The Thika plant will be built on a 24-acre piece of land in Ngoliba (adjacent to Thika-Garissa road) and which is currently being used to grow coffee and pineapples.

It proposes to build the factory within two years of receiving necessary regulatory approvals.

“The processing plant will require construction and operation of a purpose-designed slaughter house, and associated infrastructure,” says Kenchic in one of its regulatory filings.

The poultry firm’s clients include international franchises like Steers, Galitos, and Kentucky Fried Chicken (KFC), who order whole chicken, thighs, drumsticks and wings.

Kenchic, which produces about 600,000 layer and broiler chicks per week, also supplies chicken to in-flight caterer NAS Servair, leading hotels and fast food restaurants including over 30 Kenchic inns across the country.

The company also exports its products to Uganda and Tanzania among other countries.

Kenchic’s Kenyan business is made up of a processing plant in Tigoni, a broiler farm and hatchery in Athi River and another hatchery in Mombasa.

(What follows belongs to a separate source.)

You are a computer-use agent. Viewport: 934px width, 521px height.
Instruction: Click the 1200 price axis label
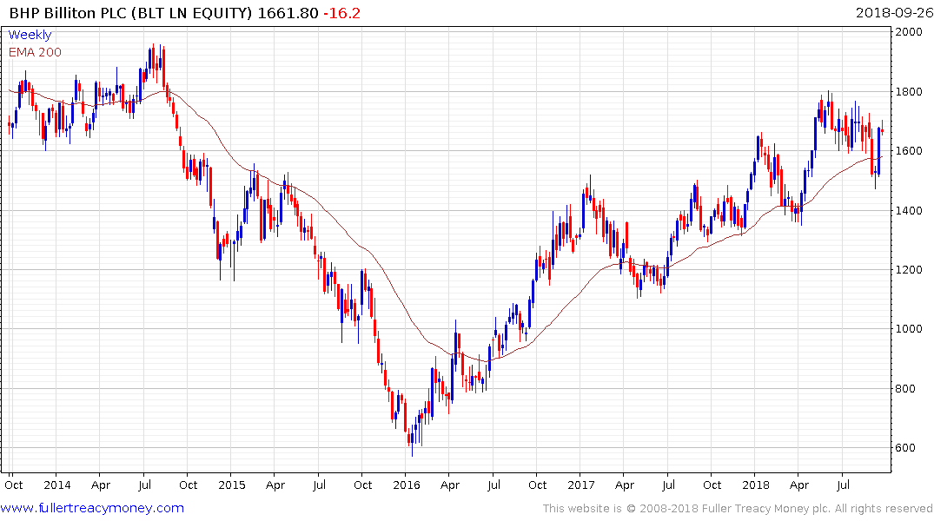pyautogui.click(x=909, y=270)
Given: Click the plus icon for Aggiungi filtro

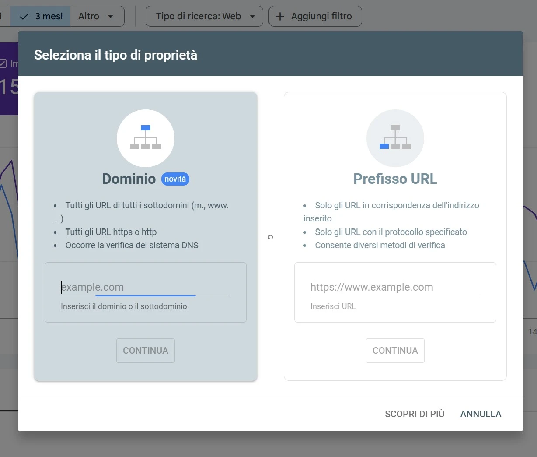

It also has six breeder farms in Kajiado and Naivasha and distribution centres in Nairobi, Mombasa, Nakuru, Kisumu, Meru and Nyeri. It is from the breeder farms that Kenchic sells chicken — such as the popular Kenbro breed — to farmers.

These farms also serve its Tigoni slaughterhouse and will be the source of live chicken for the upcoming Thika facility.

“Once the site is in operation, chicken will be bought from farmers and others sourced from existing Kenchic farms and transported to Thika via road, “the firm notes in the filing.

“After that, the chicken will be processed and later distributed to hotels and Kenchic outlets.”

Kenchic says 200 people will work at the Thika factory, most of whom will have been redeployed from the Tigoni slaughterhouse while others will be recruited from the Thika area.

Since 2010, the poultry company has injected a total of Sh1.5 billion into its breeding and hatchery facilities.

The company last year spent Sh800 million to expand the broiler farm and hatchery at Athi River ,with most of the money being used in acquiring new equipment from Germany.

In the past months, however, the firm has been forced to increase the prices of its products following the introduction of a 16 per cent VAT on animal feeds in October.

A 50-kilogramme bag of poultry starter mash is selling at Sh3,300 from Sh2,900.

These higher costs were passed on to customers, who, if the company’s claim of increasing demand is anything to go by, seem to have shrugged off the price adjustment.

The Economic Survey 2014 notes that the value of chicken and eggs sold last year increased 9.3 per cent to Sh7 billion from Sh6.4 billion in 2013.